Нет, войдите в его ужасное положение: отразиться так пакостно в зеркалах, оттого что какое-то домино нанесло оскорбление его честному дому, оттого что, согласно офицерскому слову, он обязан теперь и жену не пускать к себе на порог. Нет, войдите в его ужасное положение: это все-таки был подпоручик Лихутин — он самый.

«Щелк-щелк-щелк», — выключатель защелкал в соседней уж комнате. Так же он прощелкал и в третьей. Этот звук встревожил и Маврушку; и когда она из кухни прошлепала в комнаты, то ее охватила так густо совершенная темнота.

И она проворчала:

— «Это что же такое?»

Но из тьмы раздался сухой, чуть сдержанный кашель:

— «Уходите отсюда…»

— «Как же так это, барин…»

Кто-то ей из угла просвистел повелительным, негодующим шепотом:

— «Уходите отсюда…»

— «Как же, барин: ведь, за барыней надо прибрать…»

— «Уходите вовсе из комнат».

. . . . . . . . . . . . . . . . . . . .

— «И потом, сами знаете, не стелёны постели…»

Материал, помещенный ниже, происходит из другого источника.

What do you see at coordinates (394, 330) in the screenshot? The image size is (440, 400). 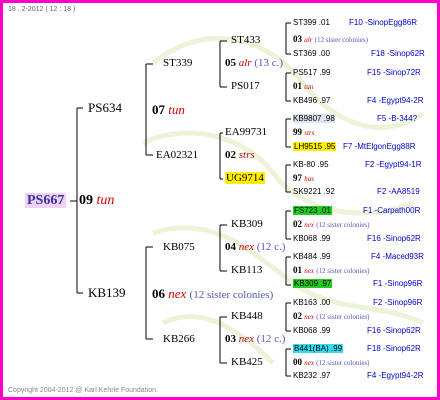 I see `g5-bottom-source-7: F16 -Sinop62R` at bounding box center [394, 330].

. . . . . . . . . . . . . . . . . . . .

— «Вон, вон, вон!..»

. . . . . . . . . . . . . . . . . . . .

И едва она вышла из комнаты в кухню, как к ней в кухню пожаловал барин:

— «Убирайтесь вовсе из дому…»

— «Да как же мне, барин…»

— «Убирайтесь, скорей убирайтесь…»

— «Да куда мне деваться?»

— «Куда знаете сами: чтоб ноги вашей…»

— «Барин!..»

— «Не было здесь до завтра…»

— «Да барин же!!..»

— «Вон, вон, вон…»

Шубу ей в руки, да — в дверь: заплакала Маврушка; испугалась как — ужасть: видно, барин-то — не того: ей бы к дворнику да в полицейский участок, а она-то сдуру — к подруге.

Ай, Маврушка…

. . . . . . . . . . . . . . . . . . . .

Как ужасна участь обыденного, совершенно нормального человека: его жизнь разрешается словарем понятливых слов, обиходом чрезвычайно ясных поступков; те поступки влекут его в даль безбережную, как суденышко, оснащенное и словами, и жестами, выразимыми — вполне; если же суденышко то невзначай налетит на подводную скалу житейской невнятности, то суденышко, налетев на скалу, разбивается, и мгновенно тонет простодушный пловец… Господа, при малейшем житейском толчке обыденные люди лишаются разумения; нет, безумцы не ведают стольких опасностей повреждения мозга: их мозги, верно, сотканы из легчайшего эфирного вещества. Для простодушного мозга непроницаемо вовсе то, что эти мозги проницают: простодушному мозгу остается разбиться; и он — разбивается.